Ma non da soli, o nel conforto ovattato del proprio gruppo di sodali, bensì in contesti sociali in cui non lo si avrebbe mai fatto: davanti all’anziana madre, ad un vigile urbano che intima un “alt,” al salumiere che chiede cosa deve fare e se deve lasciare, al capo che ci offre una promozione, etc. Solo così, costoro comprenderanno realmente quanto è perniciosa la blasfemia. Ora spero che il mio metodo sia più chiaro.

Quali altri rimedi da lei testati si sono rivelati efficaci?
Passare alle “alterazioni eufemistiche” [ad esempio sostituire “Dio” con “Zio”] può essere un buon rimedio. Non in via definitiva, però, ma solo temporaneamente, prima di abbandonare del tutto ogni forma di coprolalia.

Ci sono poi innumerevoli altri suggerimenti, come tenere un diario della bestemmia, per rendersi conto ogni settimana di quanto inutilmente si sia imprecato, o esercitarsi duramente con stress test studiati ad hoc che comportano la volontaria sottoposizione a fattori scatenanti la bestemmia.

Primo fra tutti, l’esercizio che prevede una serie di iconici calci a piede nudo contro un comò in frassino, ma non solo: anche parlare di politica con un vecchio compagno di scuola, sistemare le bollette, rivedere la finale Italia-Francia di Euro 2000 e molti altri.

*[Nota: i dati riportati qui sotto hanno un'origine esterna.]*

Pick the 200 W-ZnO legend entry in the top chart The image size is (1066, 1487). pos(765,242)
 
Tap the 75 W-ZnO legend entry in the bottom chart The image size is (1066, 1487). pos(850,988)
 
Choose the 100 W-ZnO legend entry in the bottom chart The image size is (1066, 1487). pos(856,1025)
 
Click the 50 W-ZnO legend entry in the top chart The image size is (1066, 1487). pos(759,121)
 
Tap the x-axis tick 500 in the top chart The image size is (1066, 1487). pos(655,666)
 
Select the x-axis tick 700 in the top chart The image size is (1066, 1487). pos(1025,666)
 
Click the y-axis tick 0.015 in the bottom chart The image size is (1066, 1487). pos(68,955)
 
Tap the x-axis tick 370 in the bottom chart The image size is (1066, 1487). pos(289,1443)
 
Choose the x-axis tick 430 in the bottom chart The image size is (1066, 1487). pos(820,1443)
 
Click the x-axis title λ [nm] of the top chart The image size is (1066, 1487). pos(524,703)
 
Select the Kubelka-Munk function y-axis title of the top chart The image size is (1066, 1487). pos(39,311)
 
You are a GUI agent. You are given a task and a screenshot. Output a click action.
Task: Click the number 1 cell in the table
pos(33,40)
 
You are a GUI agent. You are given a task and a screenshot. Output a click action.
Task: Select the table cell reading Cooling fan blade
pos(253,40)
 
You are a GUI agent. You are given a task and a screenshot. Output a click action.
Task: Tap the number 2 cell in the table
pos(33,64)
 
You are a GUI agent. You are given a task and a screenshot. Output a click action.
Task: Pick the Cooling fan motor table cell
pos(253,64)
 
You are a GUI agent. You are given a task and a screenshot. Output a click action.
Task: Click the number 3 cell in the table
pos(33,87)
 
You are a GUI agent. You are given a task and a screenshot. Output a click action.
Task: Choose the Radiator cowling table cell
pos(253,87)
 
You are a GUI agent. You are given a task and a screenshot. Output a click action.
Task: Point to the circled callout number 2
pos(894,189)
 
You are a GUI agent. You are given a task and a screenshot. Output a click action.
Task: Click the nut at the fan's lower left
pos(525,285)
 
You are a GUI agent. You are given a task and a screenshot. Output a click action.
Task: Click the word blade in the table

L’ultima cosa che volevo chiederle è personale: anche se sono veneto, ho qualche possibilità di redimermi dal Maligno? O sono destinato a perire nel girone dei bestemmiatori?
Per tutti c’è speranza, basta seguire alla lettera i dettami del mio Manuale. Se si fallisce, iniziare daccapo. Le testimonianze di alcuni ex-pazienti che ho riportato nell’ultima parte del Manuale depongono a favore dell’assoluta bontà e infallibilità del mio metodo.